Written by and copyright © 2005-2018 by Thomas N. Bulkowski. All rights reserved. Disclaimer: You alone are responsible for your investment decisions. See Privacy/Disclaimer for more information.


Blog Posting: February 5, 2008, Utilities Brief Rise then Down (^DJU)

Last year the Dow Jones Utility Average was the best performing of the five indices.

  • Utilities: 16.6%
  • Nasdaq: 9.8%
  • DJIA: 6.4%
  • S&P 500: 3.5%
  • Transports: 0.2%
The above table shows the change from the close on December 29, 2006 to December 31, 2007 and does not include dividends. If it did, then the utility average would do even better. I was fortunate to have the highest concentration of my portfolio in utility stocks last year (find the three worst performing utility stocks last year and you'll be close to the ones I chose).

The Dow Jones Utility Average on the weekly scale

Looking at the chart on the right, which shows the utility average on the weekly scale, notice the average dips in both January 2007 and 2008. Price at the first half of last year made a near straight-line run upward until May and then stumbled.
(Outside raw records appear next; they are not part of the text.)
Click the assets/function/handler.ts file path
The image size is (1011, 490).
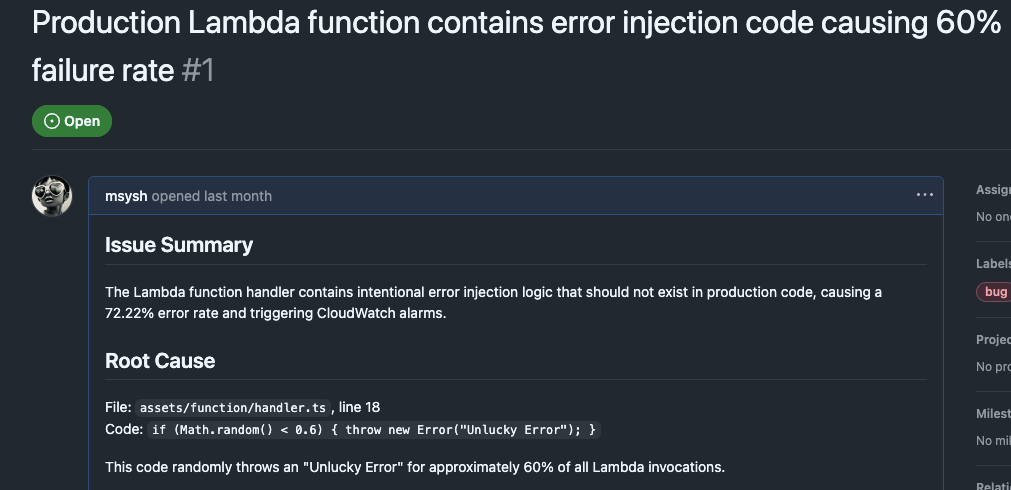pos(233,408)
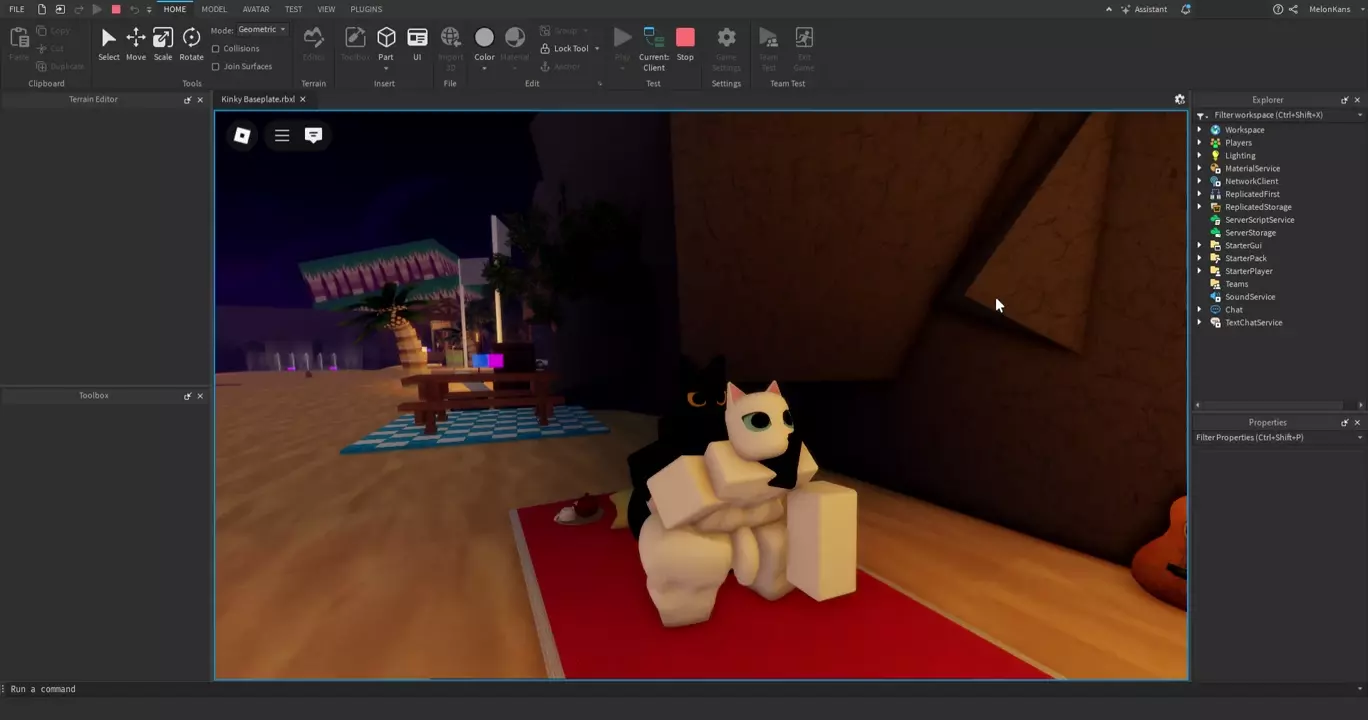Image resolution: width=1368 pixels, height=720 pixels.
Task: Select the Scale tool
Action: point(163,43)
Will it produce a similar performance this year? I will let you know at year's end.

Right now, the average is bumping up against the 62% Fibonacci retrace line. That level is 62% of the move from D to C.
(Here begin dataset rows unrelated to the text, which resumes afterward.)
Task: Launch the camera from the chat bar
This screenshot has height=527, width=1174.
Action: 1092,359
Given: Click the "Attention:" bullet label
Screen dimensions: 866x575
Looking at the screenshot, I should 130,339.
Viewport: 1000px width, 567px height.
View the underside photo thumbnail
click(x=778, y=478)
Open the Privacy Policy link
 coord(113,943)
Also, overhead resistance setup by prior peaks highlighted by the horizontal red line might pose a problem for the average. On the plus side, interest rates are declining and that is good for the industry which has a lot of debt to finance all those utility plants and other infrastructure. But the warmer than expected weather earlier in the winter caused some pain, and that's why the average dropped from D to C.

This is how I see the utility average shaping up: In the short term, the average will continue the move up until it reaches overhead resistance (probably at the 62% line but maybe the red line), turning down, and then making a higher low (perhaps dropping all the way down to the up-sloping green trendline before staging a recovery on a new push to the summit, D.

I only own one utility stock now but it represents a significant holding. When price approaches D, then I will consider selling if I see the stock top out. Since it is a long term holding, I am not interesting in selling it now. I will ride out any downturn and collect the nearly 6% dividend.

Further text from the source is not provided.